Our Natural Language Processing (NLP) research addresses basic research challenges and applied problems, partially in cooperation with industry partners.

Our main goal is to enable computers to understand and use natural language to support humans with numerous tasks, such as text classification, machine translation, question answering, sentiment analysis, text summarization, text generation, language modeling, dialog systems, and word sense disambiguation.

OriginStamp is a web-based, trusted timestamping service that uses the decentralized Bitcoin blockchain to store anonymous, tamper-proof timestamps for any digital content. OriginStamp allows users to hash files, emails, or plain text, and subsequently, store the created hashes in the Bitcoin blockchain as well as retrieve and verify timestamps that have been committed to the blockchain. OriginStamp is free of charge and easy to use and thus allows anyone, e.g., students, researchers, authors, journalists, or artists, to prove that they were the originator of certain information at a given point in time.

HyPlag is a system that implements hybrid plagiarism detection (hybridPD) – a novel approach capable of detecting also heavily disguised plagiarism in academic texts. The hybridPD approach combines the analysis of non-textual content in academic documents, such as citations, images, and mathematical expressions, with traditional text similarity analysis. Existing plagiarism detection software only examines text similarity, and thus typically fails to detect disguised plagiarism forms, including paraphrases, translations, or idea plagiarism. hybridPD addresses this shortcoming by additionally analyzing non-textual content to form a language-independent semantic “fingerprint” of document similarity.
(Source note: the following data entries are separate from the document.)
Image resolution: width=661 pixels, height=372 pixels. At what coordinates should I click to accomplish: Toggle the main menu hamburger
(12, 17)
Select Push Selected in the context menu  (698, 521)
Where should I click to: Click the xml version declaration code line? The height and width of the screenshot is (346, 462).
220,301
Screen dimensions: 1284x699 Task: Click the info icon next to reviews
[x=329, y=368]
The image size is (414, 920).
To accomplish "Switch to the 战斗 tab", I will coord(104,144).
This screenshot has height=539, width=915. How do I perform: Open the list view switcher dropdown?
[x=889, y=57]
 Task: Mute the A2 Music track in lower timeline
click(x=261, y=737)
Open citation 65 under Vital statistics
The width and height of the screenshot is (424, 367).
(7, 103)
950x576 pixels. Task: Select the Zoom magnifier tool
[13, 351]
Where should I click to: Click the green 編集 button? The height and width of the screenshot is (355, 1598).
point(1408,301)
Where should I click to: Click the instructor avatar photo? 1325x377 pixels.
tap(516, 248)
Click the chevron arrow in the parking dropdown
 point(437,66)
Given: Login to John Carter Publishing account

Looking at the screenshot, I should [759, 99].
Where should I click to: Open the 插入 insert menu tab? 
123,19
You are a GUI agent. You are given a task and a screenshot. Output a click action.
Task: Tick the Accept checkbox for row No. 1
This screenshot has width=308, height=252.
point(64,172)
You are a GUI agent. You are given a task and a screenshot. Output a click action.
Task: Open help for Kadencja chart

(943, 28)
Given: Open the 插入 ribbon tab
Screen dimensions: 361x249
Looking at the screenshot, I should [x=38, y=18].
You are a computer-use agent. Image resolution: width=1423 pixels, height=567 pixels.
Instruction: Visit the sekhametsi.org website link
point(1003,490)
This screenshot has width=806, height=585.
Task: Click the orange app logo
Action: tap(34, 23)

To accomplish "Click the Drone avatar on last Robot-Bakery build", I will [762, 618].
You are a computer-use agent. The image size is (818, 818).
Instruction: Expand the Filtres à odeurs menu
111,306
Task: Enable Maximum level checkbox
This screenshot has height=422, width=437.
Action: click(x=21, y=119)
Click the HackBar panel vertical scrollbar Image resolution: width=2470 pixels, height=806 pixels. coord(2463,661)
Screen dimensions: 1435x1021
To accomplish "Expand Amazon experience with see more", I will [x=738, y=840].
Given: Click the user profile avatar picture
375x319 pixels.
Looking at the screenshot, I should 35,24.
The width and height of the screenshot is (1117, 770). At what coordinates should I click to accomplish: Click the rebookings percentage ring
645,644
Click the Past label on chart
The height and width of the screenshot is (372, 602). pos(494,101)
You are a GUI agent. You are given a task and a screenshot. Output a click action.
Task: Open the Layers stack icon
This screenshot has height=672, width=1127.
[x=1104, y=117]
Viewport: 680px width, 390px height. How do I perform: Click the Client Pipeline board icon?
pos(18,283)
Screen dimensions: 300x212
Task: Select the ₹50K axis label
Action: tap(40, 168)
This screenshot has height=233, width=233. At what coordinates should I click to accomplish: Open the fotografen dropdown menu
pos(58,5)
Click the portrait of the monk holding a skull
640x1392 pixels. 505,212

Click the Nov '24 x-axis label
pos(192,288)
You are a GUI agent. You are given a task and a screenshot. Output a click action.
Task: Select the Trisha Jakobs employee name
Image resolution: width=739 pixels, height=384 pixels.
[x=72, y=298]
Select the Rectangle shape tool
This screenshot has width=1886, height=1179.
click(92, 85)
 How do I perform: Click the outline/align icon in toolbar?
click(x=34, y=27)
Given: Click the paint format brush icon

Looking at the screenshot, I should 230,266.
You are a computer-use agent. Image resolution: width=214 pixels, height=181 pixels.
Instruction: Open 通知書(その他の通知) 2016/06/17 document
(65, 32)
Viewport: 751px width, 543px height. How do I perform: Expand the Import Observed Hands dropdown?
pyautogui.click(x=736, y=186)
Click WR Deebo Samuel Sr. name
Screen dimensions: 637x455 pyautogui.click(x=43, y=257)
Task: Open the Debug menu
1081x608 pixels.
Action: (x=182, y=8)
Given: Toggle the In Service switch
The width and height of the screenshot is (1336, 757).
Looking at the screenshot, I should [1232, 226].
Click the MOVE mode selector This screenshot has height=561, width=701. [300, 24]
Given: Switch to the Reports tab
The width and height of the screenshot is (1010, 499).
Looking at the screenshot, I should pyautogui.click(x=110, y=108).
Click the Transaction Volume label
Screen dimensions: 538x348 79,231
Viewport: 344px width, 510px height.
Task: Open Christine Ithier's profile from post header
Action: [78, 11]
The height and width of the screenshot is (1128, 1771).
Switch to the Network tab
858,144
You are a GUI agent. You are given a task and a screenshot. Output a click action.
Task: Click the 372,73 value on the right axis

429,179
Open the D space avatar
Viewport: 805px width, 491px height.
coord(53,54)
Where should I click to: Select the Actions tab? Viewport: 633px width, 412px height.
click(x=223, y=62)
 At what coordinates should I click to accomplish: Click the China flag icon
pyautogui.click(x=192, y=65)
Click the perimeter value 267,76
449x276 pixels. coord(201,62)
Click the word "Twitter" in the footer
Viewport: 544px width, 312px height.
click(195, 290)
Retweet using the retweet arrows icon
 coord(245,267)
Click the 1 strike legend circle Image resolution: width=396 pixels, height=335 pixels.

The hybridPD approach implemented in HyPlag integrates and continues several of our previous research projects, particularly on Citation-based Plagiarism Detection (CbPD)
and Mathematics-based Plagiarism Detection (MathPD).

The following group of projects seeks to (semi-)automatically identify slanted news coverage, i.e., media bias, in news articles. Current projects include news-please (an integrated web crawler and information extractor for news articles), NewsBird (a news aggregator that reveals different perspectives in international news topics), and Giveme5W1H (a system that extracts phrases answering the journalistic 5W1H questions).

As part of the DFG-funded research project GI 1259/1-1: Methods and Tools to Advance the Retrieval of Mathematical Knowledge from Digital Libraries for Search-, Recommendation- and Assistance-Systems, we investigate fundamental methods and tools for making mathematical knowledge accessible to information retrieval tools.